Kegiatan yang dimulai pukul 10.00 WITA ini dipimpin oleh Bhabinkamtibmas Desa Tukadsumaga, Aipda Nyoman Muliastana, dengan melibatkan perangkat desa serta kedua belah pihak yang berselisih. Hadir dalam mediasi tersebut antara lain Perbekel Desa Tukadsumaga Anak Agung Sri Wathi, Sekdes Kutara, Kelian Dusun Poh Kembar, serta pihak terlapor Nyoman Mariada bersama keluarga dan korban Pande Kadek Eka Ariawan beserta keluarga.
Permasalahan bermula dari unggahan di Facebook yang dibuat oleh terlapor dan dinilai tidak benar serta merugikan pihak korban. Atas kejadian tersebut, korban sempat melaporkan kasus ini ke Polres Buleleng sebelum akhirnya difasilitasi untuk penyelesaian melalui jalur mediasi di tingkat desa.

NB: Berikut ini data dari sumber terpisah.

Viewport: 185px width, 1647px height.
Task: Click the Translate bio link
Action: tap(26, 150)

Melalui dialog terbuka yang difasilitasi aparat dan perangkat desa, kedua belah pihak sepakat mengakhiri permasalahan secara damai. Kesepakatan tersebut mencakup pencabutan laporan oleh pihak korban di Polres Buleleng, serta penandatanganan surat pernyataan dan surat perdamaian sebagai bentuk komitmen bersama.

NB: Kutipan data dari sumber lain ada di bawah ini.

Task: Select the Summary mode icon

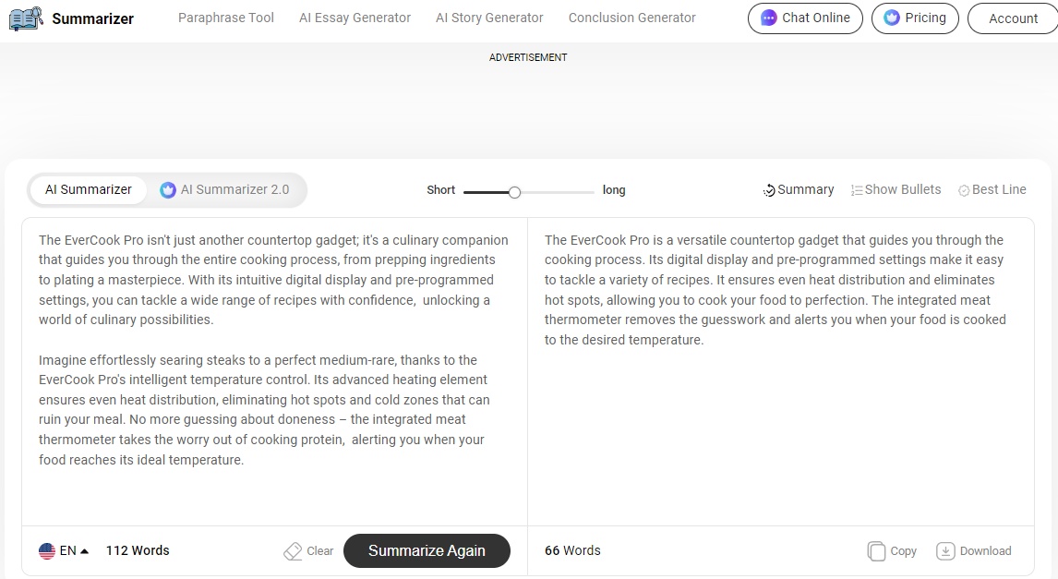Action: point(767,189)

Kapolsek Kawasan Pelabuhan Celukan Bawang, I Gede Sudiana, atas seizin Kapolres Buleleng Ruzi Gusman, menegaskan bahwa pendekatan problem solving merupakan langkah efektif dalam menjaga harmoni di tengah masyarakat.
“Melalui mediasi ini, kami mengedepankan penyelesaian secara kekeluargaan sehingga tidak semua permasalahan harus berlanjut ke ranah hukum. Ini adalah bentuk pelayanan Polri yang humanis, sekaligus menjaga hubungan sosial masyarakat tetap harmonis,” ujarnya.
Kegiatan mediasi berlangsung dengan aman, tertib, dan lancar. Keberhasilan ini menjadi contoh nyata sinergi antara aparat kepolisian dan perangkat desa dalam menciptakan solusi damai atas konflik sosial di masyarakat.